──────── THE DATA ────────

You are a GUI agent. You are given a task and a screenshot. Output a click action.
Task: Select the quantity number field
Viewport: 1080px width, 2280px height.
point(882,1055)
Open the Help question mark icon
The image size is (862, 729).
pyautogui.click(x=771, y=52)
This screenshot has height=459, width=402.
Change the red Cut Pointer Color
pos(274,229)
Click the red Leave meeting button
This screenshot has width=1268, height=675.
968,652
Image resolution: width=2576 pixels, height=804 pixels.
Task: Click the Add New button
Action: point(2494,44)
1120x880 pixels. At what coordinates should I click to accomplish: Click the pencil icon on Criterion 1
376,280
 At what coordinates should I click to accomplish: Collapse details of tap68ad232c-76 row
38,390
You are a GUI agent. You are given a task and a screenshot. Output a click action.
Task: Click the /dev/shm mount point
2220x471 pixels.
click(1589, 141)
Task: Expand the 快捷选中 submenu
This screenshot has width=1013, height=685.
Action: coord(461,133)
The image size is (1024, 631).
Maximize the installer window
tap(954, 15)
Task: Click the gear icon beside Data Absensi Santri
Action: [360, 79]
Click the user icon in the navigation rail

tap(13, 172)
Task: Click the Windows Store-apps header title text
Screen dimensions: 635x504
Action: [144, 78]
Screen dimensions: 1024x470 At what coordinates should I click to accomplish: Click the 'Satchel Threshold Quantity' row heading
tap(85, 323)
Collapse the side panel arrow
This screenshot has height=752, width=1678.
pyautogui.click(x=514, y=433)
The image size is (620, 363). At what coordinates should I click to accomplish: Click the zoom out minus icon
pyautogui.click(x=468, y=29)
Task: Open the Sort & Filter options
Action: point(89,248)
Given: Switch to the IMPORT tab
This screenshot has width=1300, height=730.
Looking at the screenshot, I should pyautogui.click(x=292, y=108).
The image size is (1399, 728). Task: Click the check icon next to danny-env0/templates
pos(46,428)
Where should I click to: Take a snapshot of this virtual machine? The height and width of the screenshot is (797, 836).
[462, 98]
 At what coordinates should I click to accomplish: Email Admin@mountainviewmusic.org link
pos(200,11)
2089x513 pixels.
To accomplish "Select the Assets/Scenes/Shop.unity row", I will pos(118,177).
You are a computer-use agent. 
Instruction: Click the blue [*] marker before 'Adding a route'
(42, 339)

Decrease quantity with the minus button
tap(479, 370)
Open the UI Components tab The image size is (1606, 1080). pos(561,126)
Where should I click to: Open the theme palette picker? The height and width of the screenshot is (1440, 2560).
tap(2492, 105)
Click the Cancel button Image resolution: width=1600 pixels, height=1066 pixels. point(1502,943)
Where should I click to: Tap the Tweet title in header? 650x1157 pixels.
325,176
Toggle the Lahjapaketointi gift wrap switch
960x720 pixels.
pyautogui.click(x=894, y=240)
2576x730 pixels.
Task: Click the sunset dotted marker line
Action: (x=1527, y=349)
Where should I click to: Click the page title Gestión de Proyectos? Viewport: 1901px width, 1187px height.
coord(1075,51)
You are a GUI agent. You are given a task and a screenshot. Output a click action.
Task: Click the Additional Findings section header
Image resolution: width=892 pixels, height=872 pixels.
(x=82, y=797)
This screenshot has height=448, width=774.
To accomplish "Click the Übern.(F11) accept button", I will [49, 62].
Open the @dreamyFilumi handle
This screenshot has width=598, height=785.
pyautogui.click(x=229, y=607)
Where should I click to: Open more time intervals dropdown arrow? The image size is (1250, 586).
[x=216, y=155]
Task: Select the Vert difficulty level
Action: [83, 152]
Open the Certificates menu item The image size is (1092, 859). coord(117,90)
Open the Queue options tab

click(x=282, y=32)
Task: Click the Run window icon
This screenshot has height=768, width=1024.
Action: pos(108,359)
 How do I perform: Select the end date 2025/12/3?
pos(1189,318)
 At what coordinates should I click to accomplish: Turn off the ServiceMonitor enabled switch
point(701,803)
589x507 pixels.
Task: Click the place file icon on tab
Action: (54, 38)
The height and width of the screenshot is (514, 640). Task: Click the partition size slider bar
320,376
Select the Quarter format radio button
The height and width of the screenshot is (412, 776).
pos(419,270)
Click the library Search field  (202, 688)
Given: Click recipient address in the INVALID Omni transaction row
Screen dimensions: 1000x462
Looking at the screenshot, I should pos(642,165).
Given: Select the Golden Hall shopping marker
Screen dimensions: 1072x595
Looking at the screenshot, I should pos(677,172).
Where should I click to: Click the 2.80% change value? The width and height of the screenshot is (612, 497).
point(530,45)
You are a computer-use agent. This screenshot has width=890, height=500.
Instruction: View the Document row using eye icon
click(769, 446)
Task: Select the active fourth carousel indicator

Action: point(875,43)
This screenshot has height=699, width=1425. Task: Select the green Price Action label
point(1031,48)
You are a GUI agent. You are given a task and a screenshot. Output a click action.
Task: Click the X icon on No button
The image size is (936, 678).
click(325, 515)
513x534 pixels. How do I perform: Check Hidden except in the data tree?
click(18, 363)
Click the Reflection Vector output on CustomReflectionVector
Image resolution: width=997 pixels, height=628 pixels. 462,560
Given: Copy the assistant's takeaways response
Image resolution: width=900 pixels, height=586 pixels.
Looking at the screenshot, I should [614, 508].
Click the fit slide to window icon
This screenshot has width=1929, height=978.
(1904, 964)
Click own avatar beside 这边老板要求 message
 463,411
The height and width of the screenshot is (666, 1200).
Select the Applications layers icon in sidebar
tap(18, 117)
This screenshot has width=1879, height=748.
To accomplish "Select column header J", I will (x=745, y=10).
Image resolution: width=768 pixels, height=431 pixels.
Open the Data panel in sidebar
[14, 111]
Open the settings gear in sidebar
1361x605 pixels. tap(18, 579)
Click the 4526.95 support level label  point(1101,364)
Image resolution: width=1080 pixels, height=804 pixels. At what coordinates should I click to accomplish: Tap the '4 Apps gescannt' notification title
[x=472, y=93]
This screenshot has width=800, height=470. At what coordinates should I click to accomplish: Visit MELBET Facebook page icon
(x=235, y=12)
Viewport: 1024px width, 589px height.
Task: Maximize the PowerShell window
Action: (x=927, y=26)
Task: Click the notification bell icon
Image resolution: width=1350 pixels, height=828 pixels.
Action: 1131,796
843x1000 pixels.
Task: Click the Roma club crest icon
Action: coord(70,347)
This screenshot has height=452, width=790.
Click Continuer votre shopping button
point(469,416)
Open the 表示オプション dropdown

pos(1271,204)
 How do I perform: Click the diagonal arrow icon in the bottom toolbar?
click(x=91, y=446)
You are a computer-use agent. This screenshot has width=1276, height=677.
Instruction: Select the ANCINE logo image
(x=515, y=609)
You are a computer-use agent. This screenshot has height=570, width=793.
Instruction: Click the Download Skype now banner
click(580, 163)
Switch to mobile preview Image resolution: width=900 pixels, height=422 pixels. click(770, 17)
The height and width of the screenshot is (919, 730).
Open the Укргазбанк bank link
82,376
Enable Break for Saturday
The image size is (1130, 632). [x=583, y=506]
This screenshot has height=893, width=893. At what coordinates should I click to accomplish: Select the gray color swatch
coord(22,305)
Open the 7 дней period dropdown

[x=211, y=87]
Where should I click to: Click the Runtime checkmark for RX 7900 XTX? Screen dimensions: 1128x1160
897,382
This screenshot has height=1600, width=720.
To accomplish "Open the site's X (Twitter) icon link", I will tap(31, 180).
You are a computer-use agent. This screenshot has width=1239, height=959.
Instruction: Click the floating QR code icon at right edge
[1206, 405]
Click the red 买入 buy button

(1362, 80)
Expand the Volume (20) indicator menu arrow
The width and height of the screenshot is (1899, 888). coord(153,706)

────────

**INSTRUCTIONS TO FOLLOW**
Copy the lines that hold the word "computer". Take them from the records above.

**WRITTEN RESPONSE**
You are a computer-use agent. 
You are a computer-use agent. This screenshot has width=890, height=500.
You are a computer-use agent. This screenshot has width=1276, height=677.
You are a computer-use agent. This screenshot has height=570, width=793.
You are a computer-use agent. This screenshot has width=1239, height=959.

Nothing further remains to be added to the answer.